Exercise brief:
Reproduce each of the following records verbatim, keeping every line unchanged.

____

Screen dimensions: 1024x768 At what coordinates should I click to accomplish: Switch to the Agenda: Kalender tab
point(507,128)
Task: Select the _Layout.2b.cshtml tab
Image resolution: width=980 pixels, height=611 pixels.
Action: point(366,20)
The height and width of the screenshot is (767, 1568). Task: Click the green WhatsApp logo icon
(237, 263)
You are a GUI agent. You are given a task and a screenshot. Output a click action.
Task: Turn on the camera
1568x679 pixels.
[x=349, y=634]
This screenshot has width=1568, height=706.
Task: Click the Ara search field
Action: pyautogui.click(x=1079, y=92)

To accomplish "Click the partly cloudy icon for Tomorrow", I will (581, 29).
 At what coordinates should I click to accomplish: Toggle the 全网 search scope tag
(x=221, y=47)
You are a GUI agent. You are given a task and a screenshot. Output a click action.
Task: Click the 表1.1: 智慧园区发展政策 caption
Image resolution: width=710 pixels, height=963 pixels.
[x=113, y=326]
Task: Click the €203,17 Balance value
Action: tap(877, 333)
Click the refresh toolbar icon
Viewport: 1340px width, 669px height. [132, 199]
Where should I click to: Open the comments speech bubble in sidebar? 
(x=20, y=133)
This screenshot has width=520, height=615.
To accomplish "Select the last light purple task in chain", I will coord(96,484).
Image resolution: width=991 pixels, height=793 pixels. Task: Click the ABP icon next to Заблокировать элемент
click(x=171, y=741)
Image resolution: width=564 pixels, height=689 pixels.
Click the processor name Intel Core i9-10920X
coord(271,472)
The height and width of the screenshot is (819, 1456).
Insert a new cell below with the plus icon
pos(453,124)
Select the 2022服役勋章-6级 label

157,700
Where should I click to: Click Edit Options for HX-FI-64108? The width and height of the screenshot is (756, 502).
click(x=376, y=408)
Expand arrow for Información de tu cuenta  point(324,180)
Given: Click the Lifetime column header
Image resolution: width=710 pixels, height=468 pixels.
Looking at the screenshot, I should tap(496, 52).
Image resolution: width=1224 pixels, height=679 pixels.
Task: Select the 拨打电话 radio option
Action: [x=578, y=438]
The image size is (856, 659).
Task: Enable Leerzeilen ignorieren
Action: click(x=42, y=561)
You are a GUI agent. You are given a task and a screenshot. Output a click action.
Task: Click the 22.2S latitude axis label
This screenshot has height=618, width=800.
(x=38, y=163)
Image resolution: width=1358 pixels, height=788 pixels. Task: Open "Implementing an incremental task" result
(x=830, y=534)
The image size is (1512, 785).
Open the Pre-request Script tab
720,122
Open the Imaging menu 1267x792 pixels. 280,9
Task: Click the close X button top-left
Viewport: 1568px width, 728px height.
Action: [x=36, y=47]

____

Right answer:
Screen dimensions: 1024x768 At what coordinates should I click to accomplish: Switch to the Agenda: Kalender tab
point(507,128)
Task: Select the _Layout.2b.cshtml tab
Image resolution: width=980 pixels, height=611 pixels.
Action: point(366,20)
The height and width of the screenshot is (767, 1568). Task: Click the green WhatsApp logo icon
(237, 263)
You are a GUI agent. You are given a task and a screenshot. Output a click action.
Task: Turn on the camera
1568x679 pixels.
[x=349, y=634]
This screenshot has width=1568, height=706.
Task: Click the Ara search field
Action: pyautogui.click(x=1079, y=92)

To accomplish "Click the partly cloudy icon for Tomorrow", I will (581, 29).
 At what coordinates should I click to accomplish: Toggle the 全网 search scope tag
(x=221, y=47)
You are a GUI agent. You are given a task and a screenshot. Output a click action.
Task: Click the 表1.1: 智慧园区发展政策 caption
Image resolution: width=710 pixels, height=963 pixels.
[x=113, y=326]
Task: Click the €203,17 Balance value
Action: tap(877, 333)
Click the refresh toolbar icon
Viewport: 1340px width, 669px height. [132, 199]
Where should I click to: Open the comments speech bubble in sidebar? 
(x=20, y=133)
This screenshot has width=520, height=615.
To accomplish "Select the last light purple task in chain", I will coord(96,484).
Image resolution: width=991 pixels, height=793 pixels. Task: Click the ABP icon next to Заблокировать элемент
click(x=171, y=741)
Image resolution: width=564 pixels, height=689 pixels.
Click the processor name Intel Core i9-10920X
coord(271,472)
The height and width of the screenshot is (819, 1456).
Insert a new cell below with the plus icon
pos(453,124)
Select the 2022服役勋章-6级 label

157,700
Where should I click to: Click Edit Options for HX-FI-64108? The width and height of the screenshot is (756, 502).
click(x=376, y=408)
Expand arrow for Información de tu cuenta  point(324,180)
Given: Click the Lifetime column header
Image resolution: width=710 pixels, height=468 pixels.
Looking at the screenshot, I should tap(496, 52).
Image resolution: width=1224 pixels, height=679 pixels.
Task: Select the 拨打电话 radio option
Action: [x=578, y=438]
The image size is (856, 659).
Task: Enable Leerzeilen ignorieren
Action: click(x=42, y=561)
You are a GUI agent. You are given a task and a screenshot. Output a click action.
Task: Click the 22.2S latitude axis label
This screenshot has height=618, width=800.
(x=38, y=163)
Image resolution: width=1358 pixels, height=788 pixels. Task: Open "Implementing an incremental task" result
(x=830, y=534)
The image size is (1512, 785).
Open the Pre-request Script tab
720,122
Open the Imaging menu 1267x792 pixels. 280,9
Task: Click the close X button top-left
Viewport: 1568px width, 728px height.
Action: [x=36, y=47]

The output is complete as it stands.